This function decomposes the variation in an outcome variable into four fractions: a) the influence of covariates, b) joint influence of covariates and space, c) the influence of space, and d) unexplained residual variation. Moran spectral randomization is applied to obtain the expected value of the coefficient of determination adjusted for spurious correlations.
vp(y, x = NULL, evecs = NULL, msr = 100)
outcome vector
vector/ matrix of covariates
selected eigenvectors
number of permutations to compute the expected value under H0
Returns an object of class vpart
which provides the following
information:
R2
unadjusted fractions of explained variation
adjR2
adjusted fractions (based on Moran spectral randomization)
msr
number of permutations to obtain the expected value under H0
The adjusted R-squared values are obtained by: 1 - (1 - R2) / (1 - E(R2|H0)). For fractions [ab] and [a], Moran spectral randomization is used to derive E(R2|H0). To this end, the rows in matrix (or column vector) x are randomly permuted in order to preserve the correlation structure (see e.g., Clappe et al. 2018).

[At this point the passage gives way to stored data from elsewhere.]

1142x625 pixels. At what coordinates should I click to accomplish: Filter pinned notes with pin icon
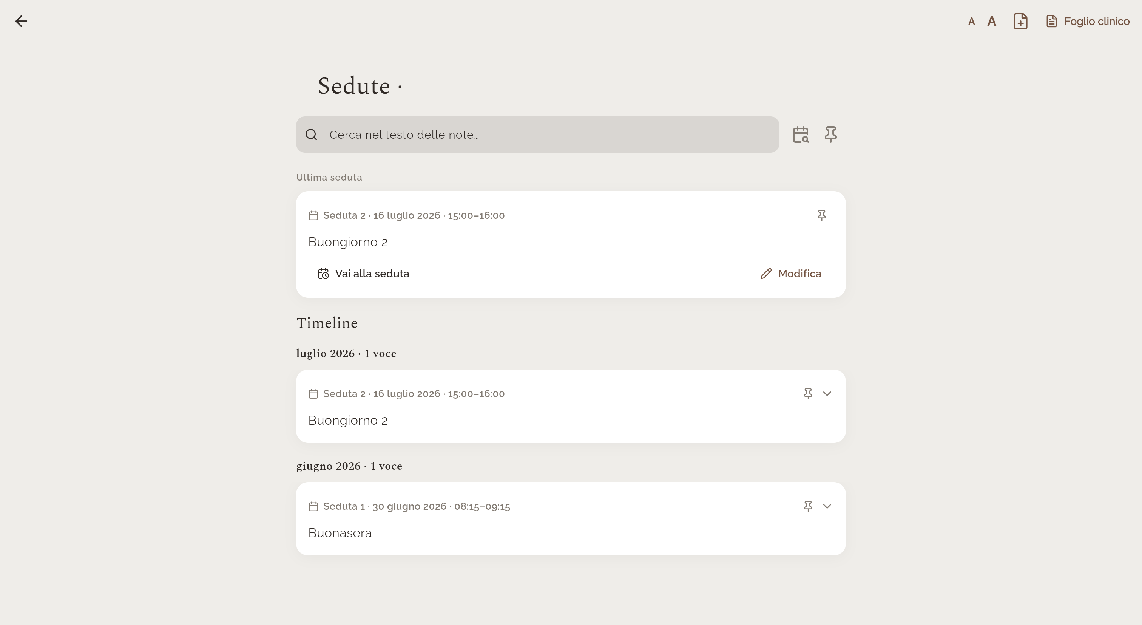pyautogui.click(x=830, y=134)
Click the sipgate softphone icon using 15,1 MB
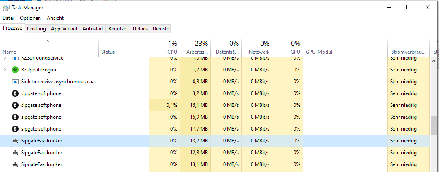The height and width of the screenshot is (172, 439). point(15,105)
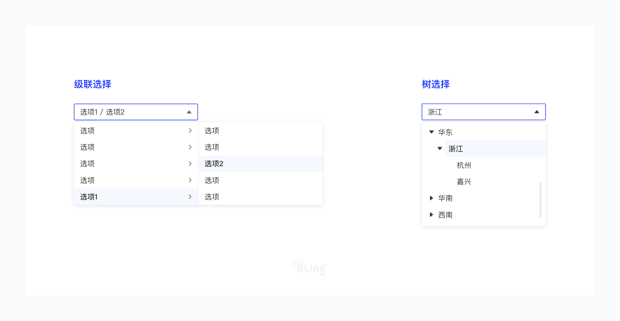
Task: Choose 选项1 in the first cascader column
Action: [x=89, y=197]
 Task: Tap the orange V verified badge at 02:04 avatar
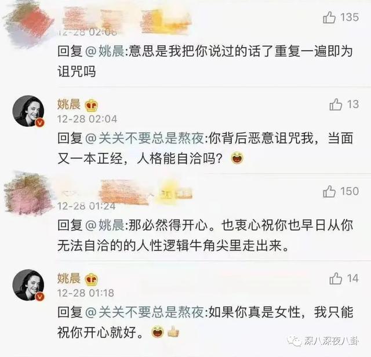click(40, 122)
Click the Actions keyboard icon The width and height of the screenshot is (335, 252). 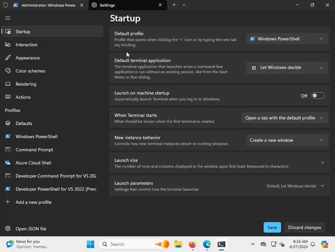tap(8, 97)
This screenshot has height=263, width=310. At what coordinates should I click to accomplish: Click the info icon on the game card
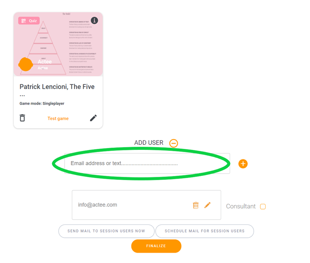click(x=94, y=20)
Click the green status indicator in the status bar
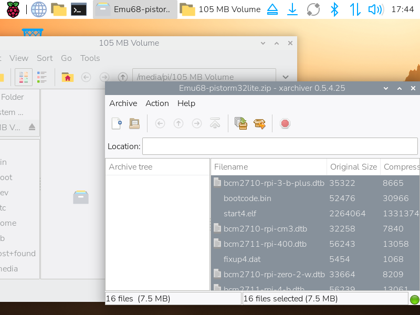 (414, 299)
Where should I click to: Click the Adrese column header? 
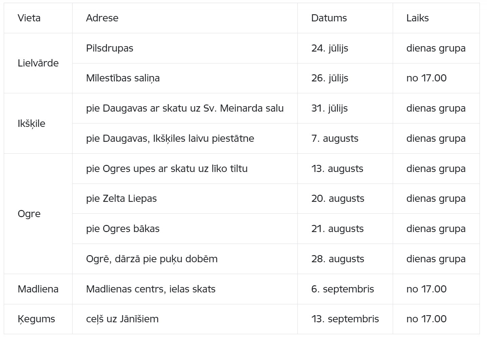click(x=185, y=18)
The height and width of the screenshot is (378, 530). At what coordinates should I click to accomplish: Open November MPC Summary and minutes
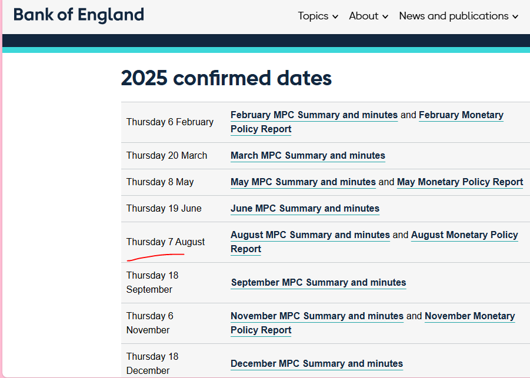click(x=317, y=316)
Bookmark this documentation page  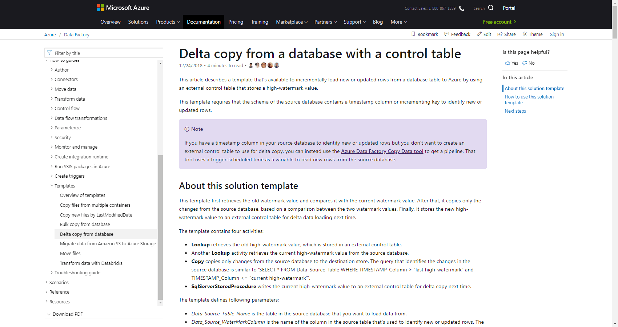pos(424,34)
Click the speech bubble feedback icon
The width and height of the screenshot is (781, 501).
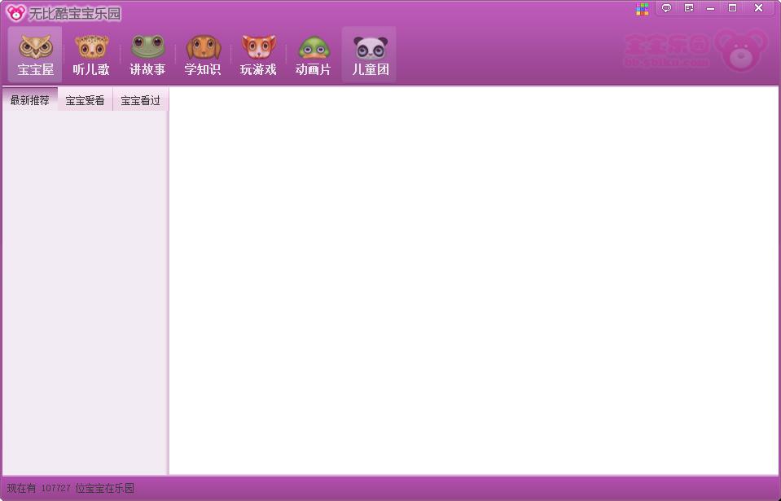pyautogui.click(x=666, y=8)
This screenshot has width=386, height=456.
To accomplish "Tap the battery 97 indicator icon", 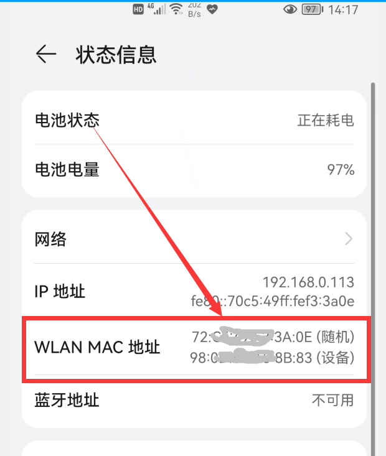I will click(313, 9).
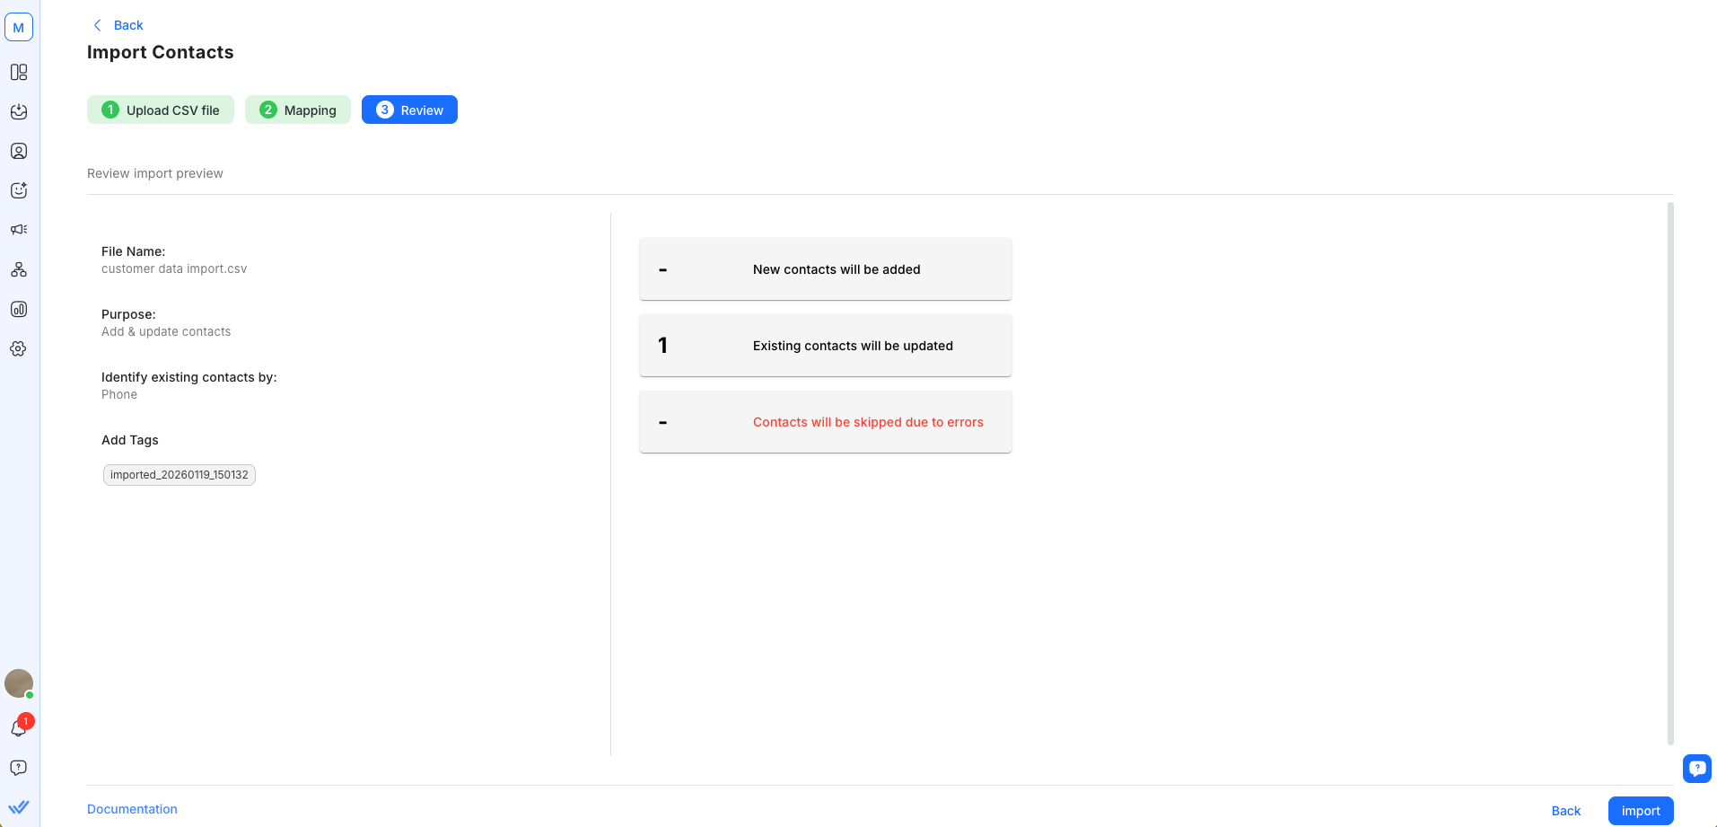This screenshot has height=827, width=1717.
Task: Open the dashboard layout icon in sidebar
Action: click(19, 72)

Clappe, Sylvie, Dray Stéphane. and Pedro R. Peres-Neto (2018): Beyond neutrality: disentangling the effects of species sorting and spurious correlations in community analysis. Ecology 99 (8): pp. 1737 - 1747.
Wagner, Helene H., and Stéphane Dray (2015): Generating spatially constrained null models for irregularly spaced data using Moran spectral randomization methods. Methods in Ecology and Evolution 6 (10): pp. 1169 - 1178.
data(fakedata)
E <- getEVs(W = W, covars = NULL)$vectors
(partition <- vp(y = fakedataset$x1, evecs = E[, 1:10], msr = 100))
#> $R2
#> ab bc abc a b c d
#> 0.0000000 0.2467182 0.2467182 0.0000000 0.0000000 0.2467182 0.7532818
#>
#> $adjR2
#> ab bc abc a b c d
#> 0.0000000 0.1620798 0.1620798 0.0000000 0.0000000 0.1620798 0.8379202
#>
#> $msr
#> [1] 100
#>
#> attr(,"class")
#> [1] "vpart"